If you are keen to start your very first investment then you are sure to have done a lot of research into which sector best suits you. But before you begin to invest your hard earned money, you might be interested in learning about all the different types of investment risks. One thing to get started is to pawn diamond ring for your initial capital.

These days you can invest in almost anything, from gold and silver on BullionVault to luxurious holiday homes. Each have their own risk and no investment is 100 per cent safe and is a guaranteed win. Many people make the mistake of thinking that to buy gold bullion is either “safe” or “risky.” However, it cannot be categorized so simply. There are several types and levels of risk you should know before you begin investing.

Market Risk: This means that your investment could lose its value in the market.

Interest Rate Risk: This means that you could lose value due to a change in interest rates. This only applies to fixed-income investments.

Reinvestment Risk: There is a risk that your investment will be reinvested at a lower rate of interest when it matures.

Political Risk: If there is political action in a country where you have placed your investment then you could lose value. Developing countries are particularly susceptible to this.
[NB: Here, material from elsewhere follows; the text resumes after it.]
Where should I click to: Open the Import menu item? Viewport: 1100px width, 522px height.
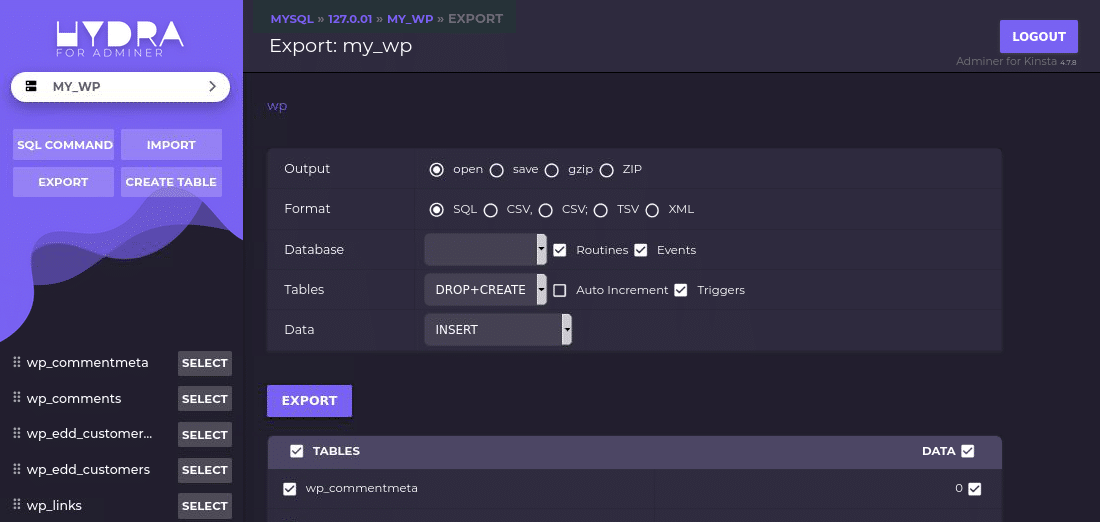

Liquidity Risk: This means that there is a risk that your investment will not be available for liquidation when it is needed. This mainly applies to fixed-income investments or real estate property which may not be able to be quickly sold at an equitable price.

Purchasing Power Risk: If there is inflation in the market then your investment could lose its purchasing power. This risk applies to fixed-income investments.

Tax Risk: This is the most common risk which applies to almost all investments. Tax risk means that your investment might lose its value due to taxation.